(Task item): Your answer should consist of the lines in the listing that hold "will".

(Input records):
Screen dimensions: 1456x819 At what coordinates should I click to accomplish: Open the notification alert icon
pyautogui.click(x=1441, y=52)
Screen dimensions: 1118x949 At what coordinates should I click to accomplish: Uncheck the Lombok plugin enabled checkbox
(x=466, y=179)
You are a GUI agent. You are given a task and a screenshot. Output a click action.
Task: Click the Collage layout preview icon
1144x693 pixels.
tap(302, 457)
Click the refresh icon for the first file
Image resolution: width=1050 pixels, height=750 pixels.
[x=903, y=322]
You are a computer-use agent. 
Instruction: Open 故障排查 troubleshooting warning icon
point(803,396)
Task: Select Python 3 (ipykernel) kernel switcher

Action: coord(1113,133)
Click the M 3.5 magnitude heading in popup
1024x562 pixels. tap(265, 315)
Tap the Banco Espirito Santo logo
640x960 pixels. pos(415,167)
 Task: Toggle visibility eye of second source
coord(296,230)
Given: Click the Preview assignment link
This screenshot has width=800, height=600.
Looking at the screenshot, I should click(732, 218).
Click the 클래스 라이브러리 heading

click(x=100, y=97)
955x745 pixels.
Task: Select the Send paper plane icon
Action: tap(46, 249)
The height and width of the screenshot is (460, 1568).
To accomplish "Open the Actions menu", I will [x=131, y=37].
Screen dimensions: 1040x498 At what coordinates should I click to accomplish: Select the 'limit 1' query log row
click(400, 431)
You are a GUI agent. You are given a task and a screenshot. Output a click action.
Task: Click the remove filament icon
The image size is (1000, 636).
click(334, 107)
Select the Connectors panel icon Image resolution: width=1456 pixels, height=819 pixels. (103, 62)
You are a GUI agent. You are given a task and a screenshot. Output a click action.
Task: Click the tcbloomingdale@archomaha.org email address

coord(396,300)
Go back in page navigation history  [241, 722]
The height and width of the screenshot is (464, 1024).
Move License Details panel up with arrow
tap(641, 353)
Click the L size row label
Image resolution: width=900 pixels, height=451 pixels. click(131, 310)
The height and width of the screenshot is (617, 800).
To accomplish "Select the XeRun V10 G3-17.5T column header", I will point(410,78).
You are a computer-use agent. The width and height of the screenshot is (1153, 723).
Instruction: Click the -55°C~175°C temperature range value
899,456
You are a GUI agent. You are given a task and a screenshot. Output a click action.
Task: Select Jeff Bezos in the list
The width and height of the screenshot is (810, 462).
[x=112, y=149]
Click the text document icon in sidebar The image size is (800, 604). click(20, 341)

(Answer section):
To accomplish "Open the Actions menu", I will [x=131, y=37].
To accomplish "Select the XeRun V10 G3-17.5T column header", I will point(410,78).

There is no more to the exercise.